Bajo la sombra de la Legion
25 de marzo de 2024
Juliette manejaba con destreza, explicando con su característico humor cómo los franceses habían perfeccionado el arte de perderse en calles angostas. Yo la escuchaba a medias, con mis pensamientos ya puestos en lo que nos esperaba en la sede de la Legión Extranjera en Aubagne.
El lugar era más sobrio de lo que esperaba, una mezcla de funcionalidad militar y respeto histórico. Nos recibió un oficial alto, de piel tostada y porte imponente, que nos saludó con un ligero asentimiento. Nos condujo por pasillos impecables hasta una sala donde cajas descansaban sobre una mesa metálica. Cada caja estaba etiquetada con fechas y ubicaciones: Argelia, 1906, resaltaba como una herida fresca.
—Aquí están los documentos que solicitó —dijo el oficial en un francés preciso, pero con un leve acento que no lograba identificar.
Juliette, siempre eficiente, se lanzó sobre la primera caja, abriendo los expedientes con la destreza de alguien que sabe exactamente lo que busca. Yo, con mi francés de escuela y una buena dosis de terquedad, intenté seguirle el ritmo.
—Eugenio, deja eso. No querrás interpretar mal una frase y terminar escribiendo que los franceses invocaron al demonio por accidente —dijo Juliette, burlona, mientras me quitaba un documento de las manos.—Eso podría explicar algunas cosas —repliqué, lo que provocó una risa breve, pero honesta.
Finalmente, después de lo que pareció una eternidad de papeles amarillentos y tinta desvanecida, encontramos lo que buscábamos: un informe escrito por un soldado francés, Pierre Lemaitre, fechado en agosto de 1906. Juliette comenzó a leer en voz alta, su tono volviéndose grave a medida que avanzaba.
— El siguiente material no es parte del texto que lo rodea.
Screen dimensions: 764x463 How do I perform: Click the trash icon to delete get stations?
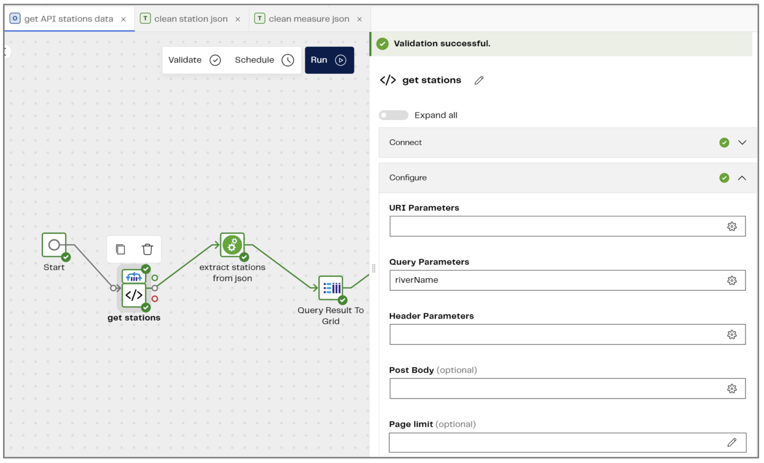click(x=147, y=249)
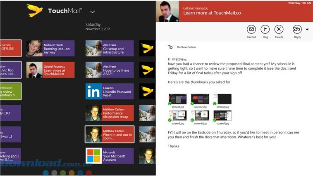Toggle the green checkmark on screen5.jpg

click(x=170, y=120)
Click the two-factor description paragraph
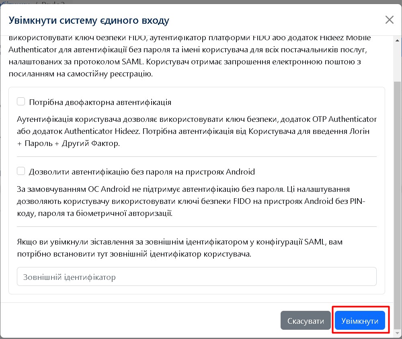This screenshot has width=402, height=339. point(197,131)
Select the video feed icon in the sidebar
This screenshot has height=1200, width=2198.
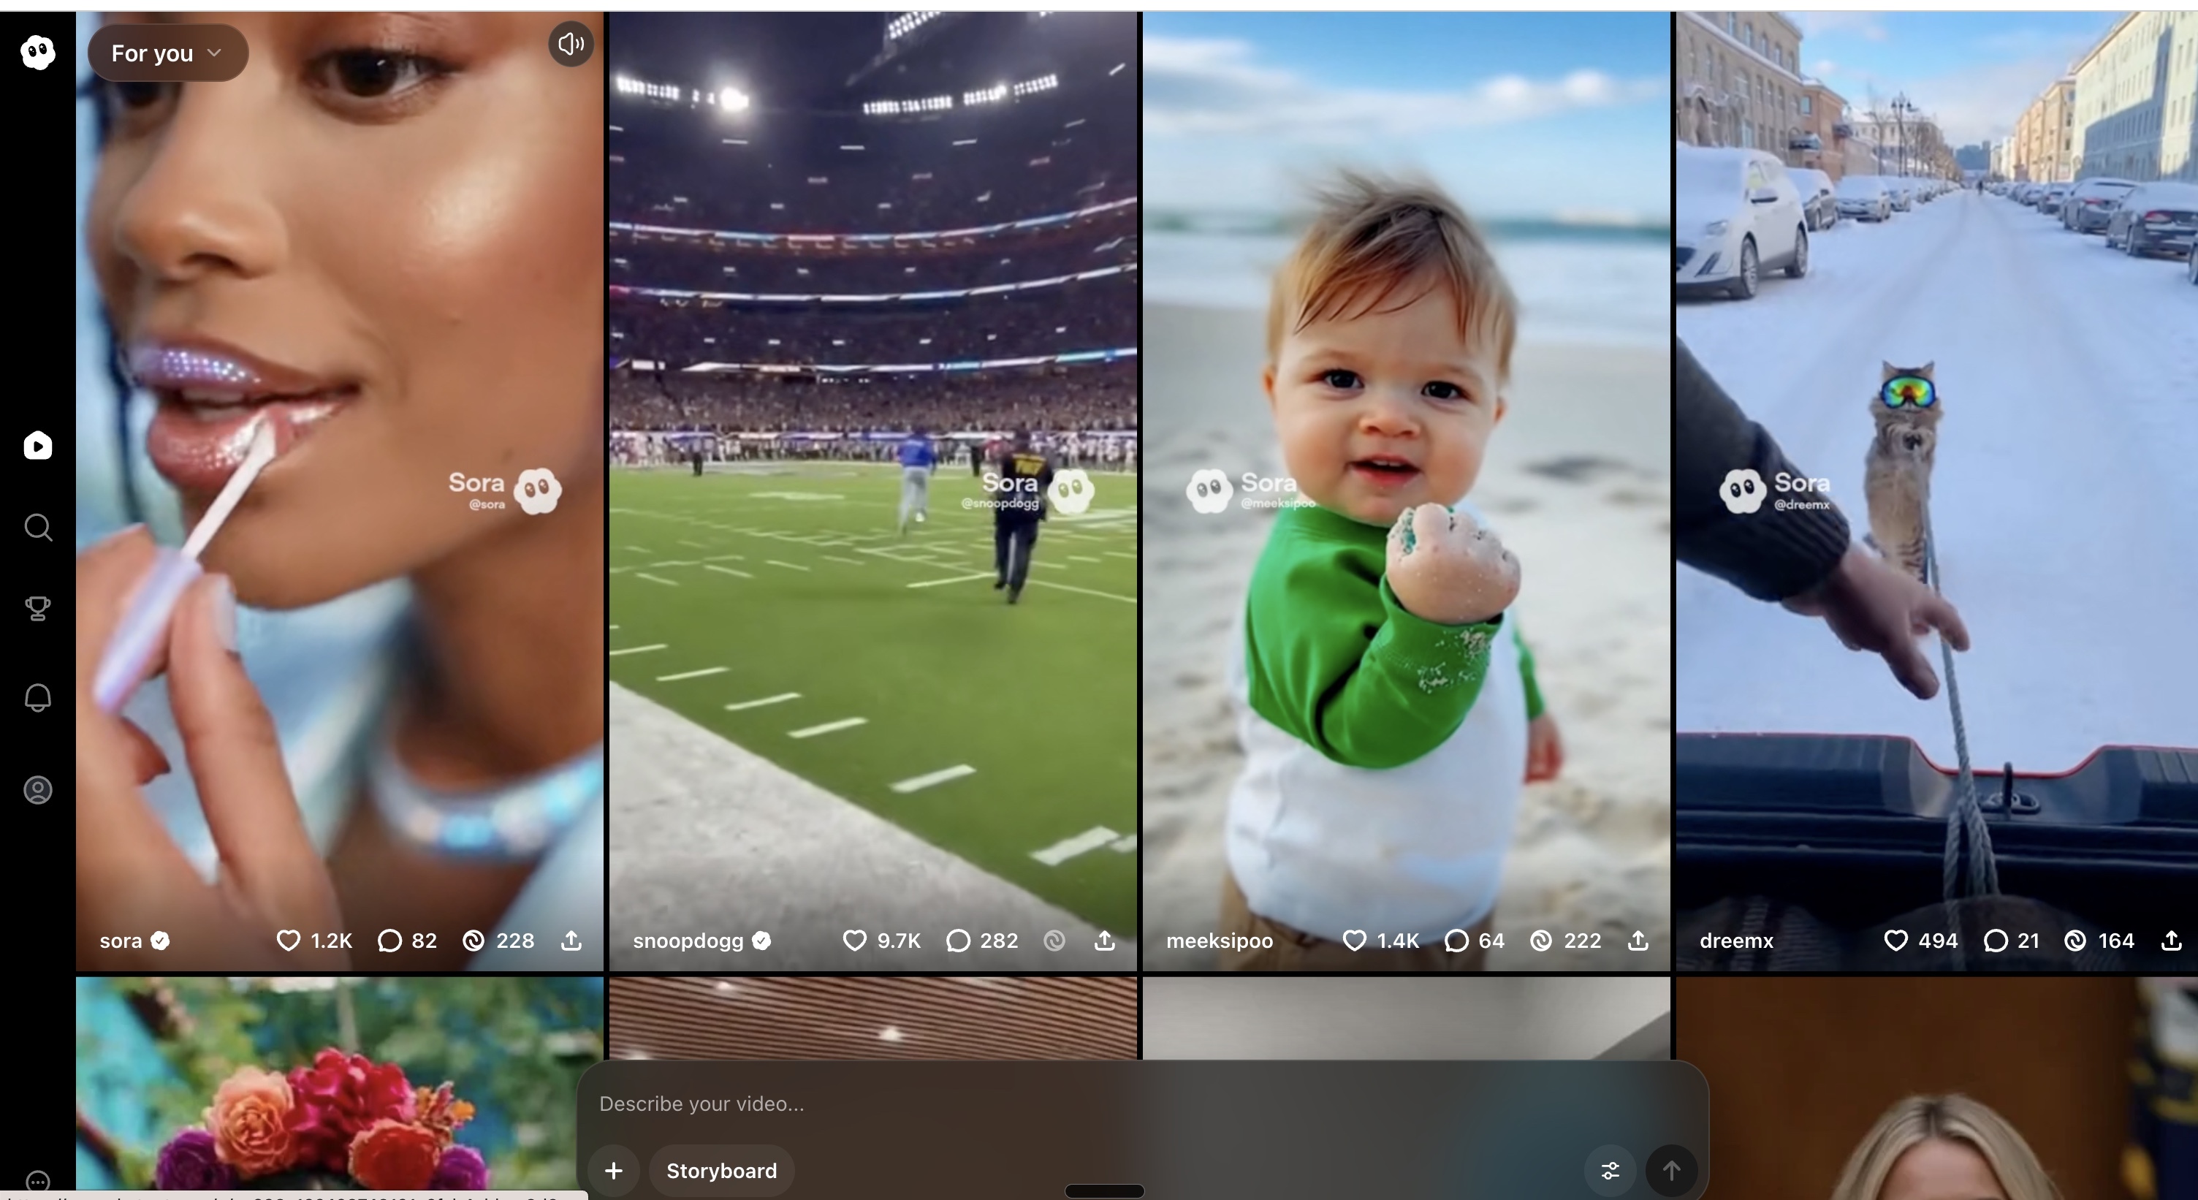38,446
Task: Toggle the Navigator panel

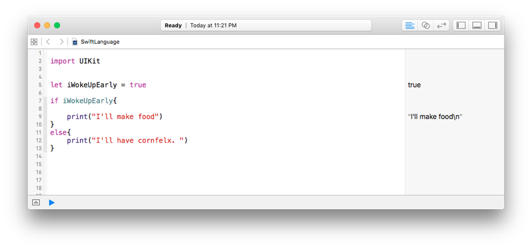Action: pyautogui.click(x=461, y=25)
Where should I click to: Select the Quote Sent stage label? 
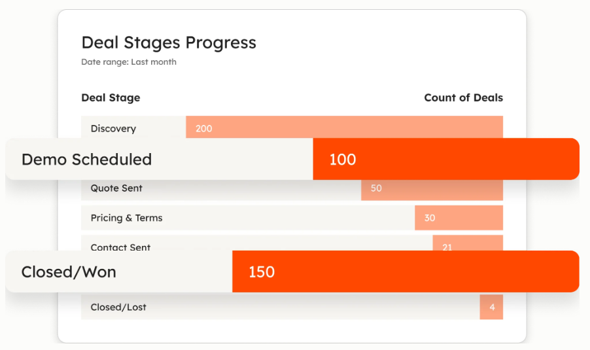(116, 188)
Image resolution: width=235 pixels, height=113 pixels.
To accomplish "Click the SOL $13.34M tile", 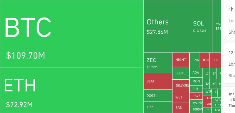I will click(x=201, y=26).
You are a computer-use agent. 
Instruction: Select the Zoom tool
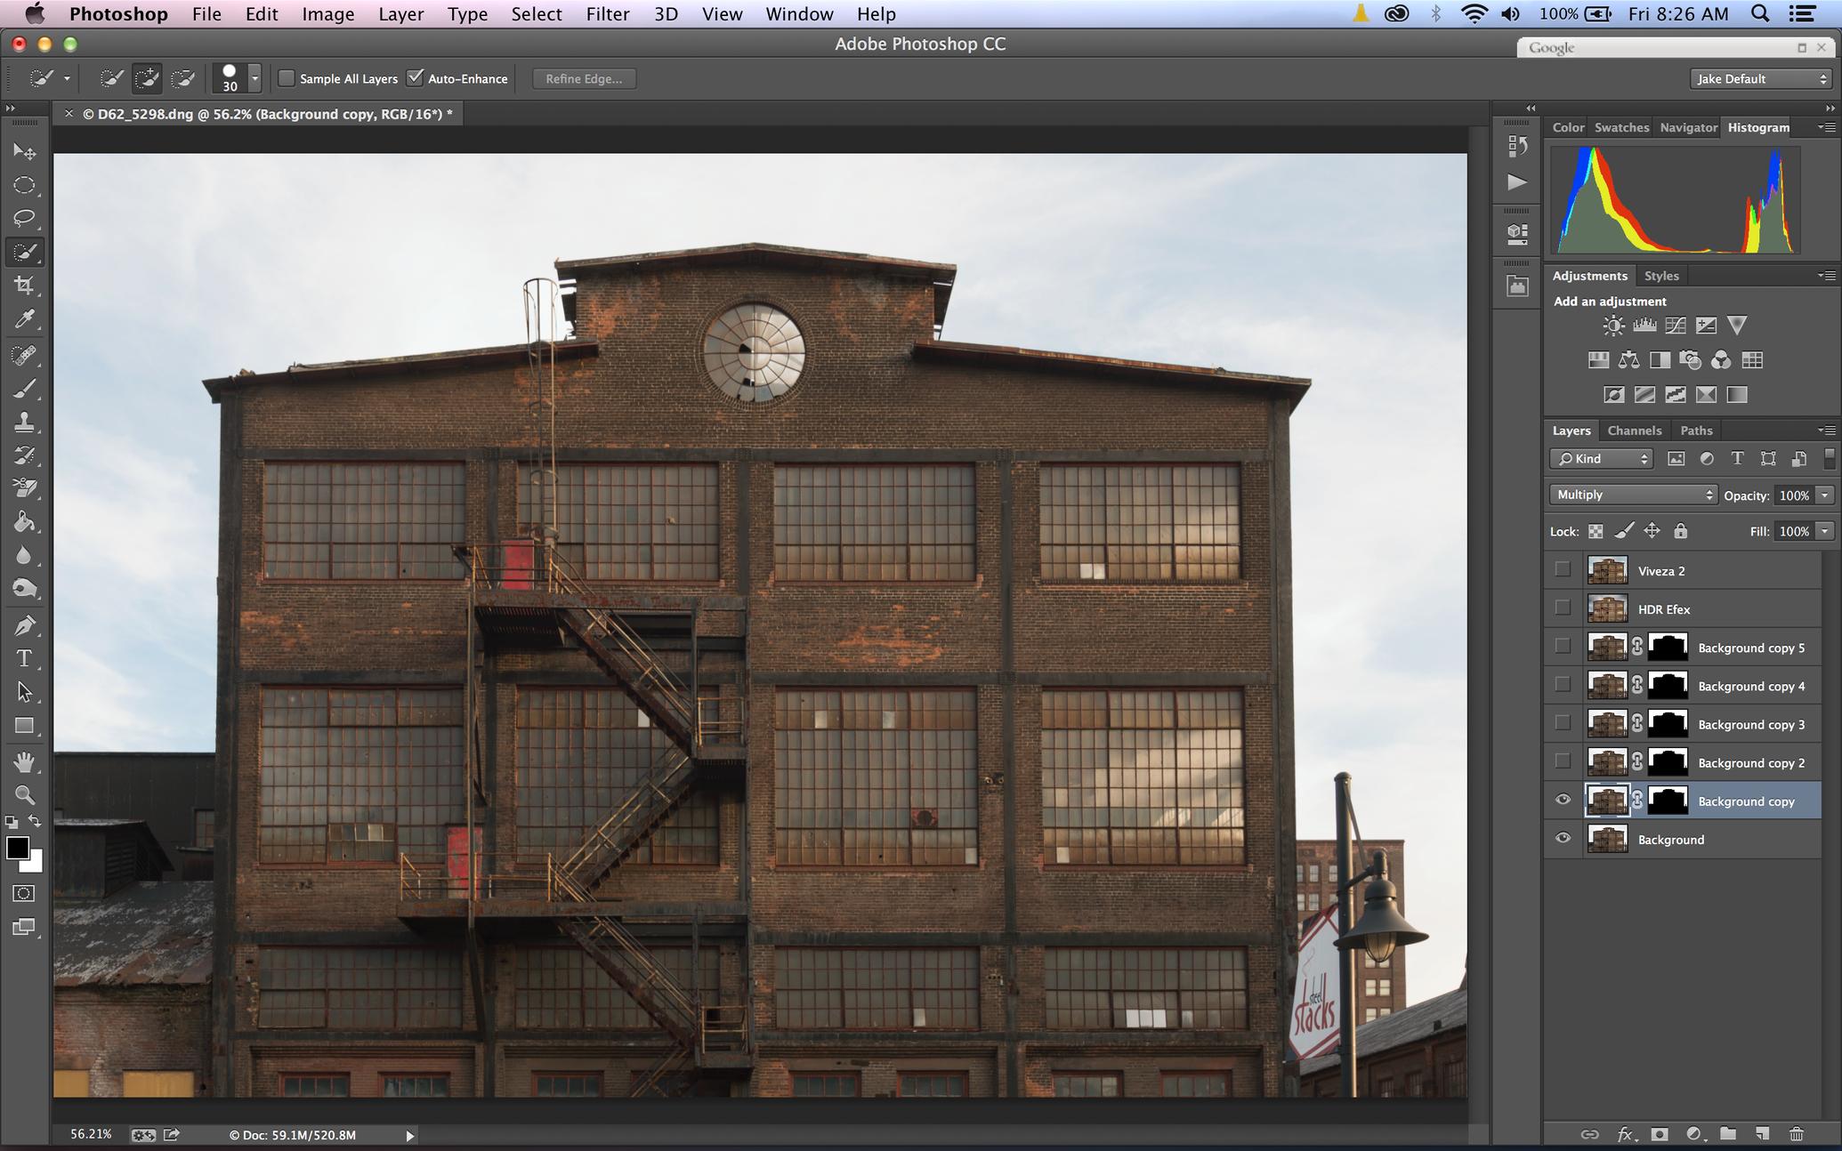tap(24, 795)
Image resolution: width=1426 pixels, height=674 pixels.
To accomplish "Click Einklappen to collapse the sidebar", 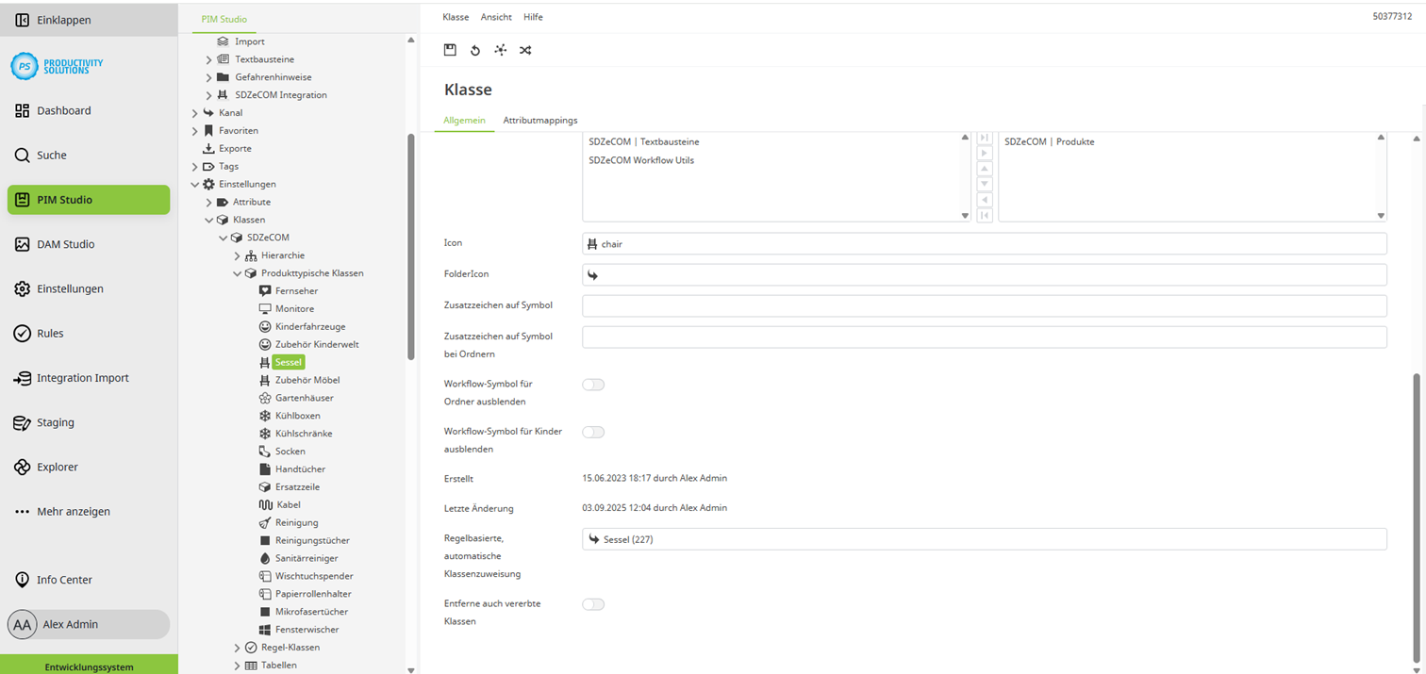I will 63,20.
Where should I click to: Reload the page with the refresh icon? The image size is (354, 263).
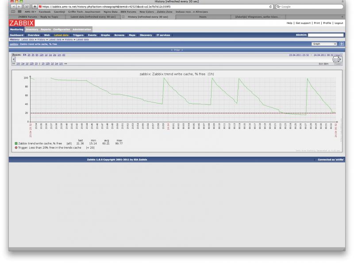[271, 7]
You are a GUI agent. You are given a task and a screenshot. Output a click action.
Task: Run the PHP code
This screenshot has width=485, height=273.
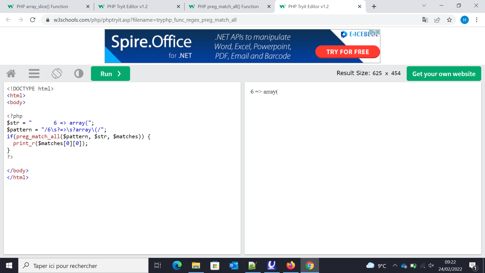(x=110, y=74)
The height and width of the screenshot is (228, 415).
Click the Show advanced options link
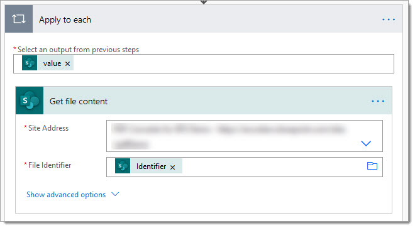pos(66,195)
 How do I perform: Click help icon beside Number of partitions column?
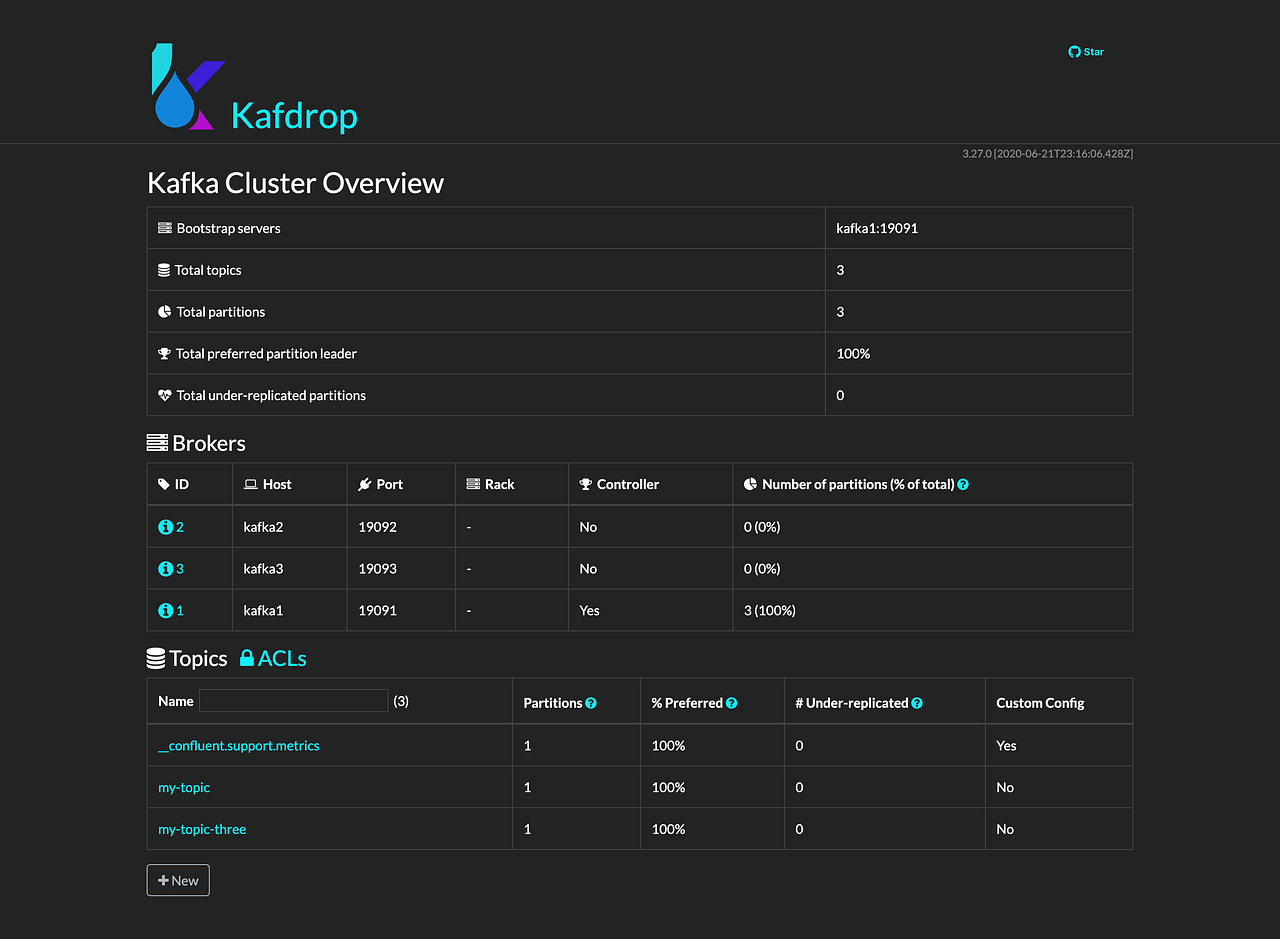point(962,483)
El relato era más que un simple informe militar. Lemaitre describía con una mezcla de admiración y temor cómo Ignacio Cruz, un extranjero al que algunos ya llamaban el Guerrero del Sol, había ideado un plan para contener lo que él llamaba una “horda de muertos inquietos”. Según Lemaitre, estos seres no eran simples bandidos, sino cadáveres reanimados, implacables e inmunes al dolor.
Cruz había utilizado las antiguas leyendas de Argelia para atraerlos al fuerte. Marcó cada entrada y ventana con runas grabadas en las puertas, símbolos que el soldado no comprendía pero que describía con detalle.
—Los muertos avanzaron como sombras, atraídos por la luz de las linternas y el sonido de tambores resonando en el interior del fuerte —leía Juliette, mientras yo imaginaba la escena—. Una vez dentro, Cruz cerró las puertas con un pesado pestillo y murmuró unas palabras que Lemaitre no logró entender.
El punto culminante llegó cuando el fuerte fue envuelto en llamas. Cruz había impregnado las estructuras con un combustible especial, y al encenderlas, las llamas purificaron todo lo que estaba dentro.
—Cuando la última llama se extinguió, el amanecer trajo consigo un silencio absoluto. Ignacio Cruz emergió de entre las cenizas, ileso, como un ángel guardián enviado por la luz misma —terminó Juliette, cerrando el documento con reverencia.
Lemaitre no ahorraba palabras para describir a Cruz. Lo veía como algo más que humano, un protector de la luz que caminaba entre los mortales. Me resultaba fascinante, y a la vez perturbador, cómo el mito y la realidad se entrelazaban tan fácilmente en situaciones extremas.
Miré a Juliette, que parecía tan inmersa como yo en la historia. Las palabras de Lemaitre resonaban en mi mente. ¿Era Cruz un hombre con habilidades extraordinarias o algo más? Era un misterio que parecía desdibujarse cuanto más intentaba enfocarlo.El oficial regresó justo cuando guardábamos los documentos. Agradeció nuestra discreción, y Juliette le devolvió la sonrisa, un pacto silencioso de confidencialidad sellado en ese momento.
El viaje de regreso prometía ser igual de intenso. Las palabras de Lemaitre seguían girando en mi cabeza, y aunque habíamos encontrado una pieza más del rompecabezas, la figura de Cruz, tanto héroe como enigma, continuaba desafiando toda lógica.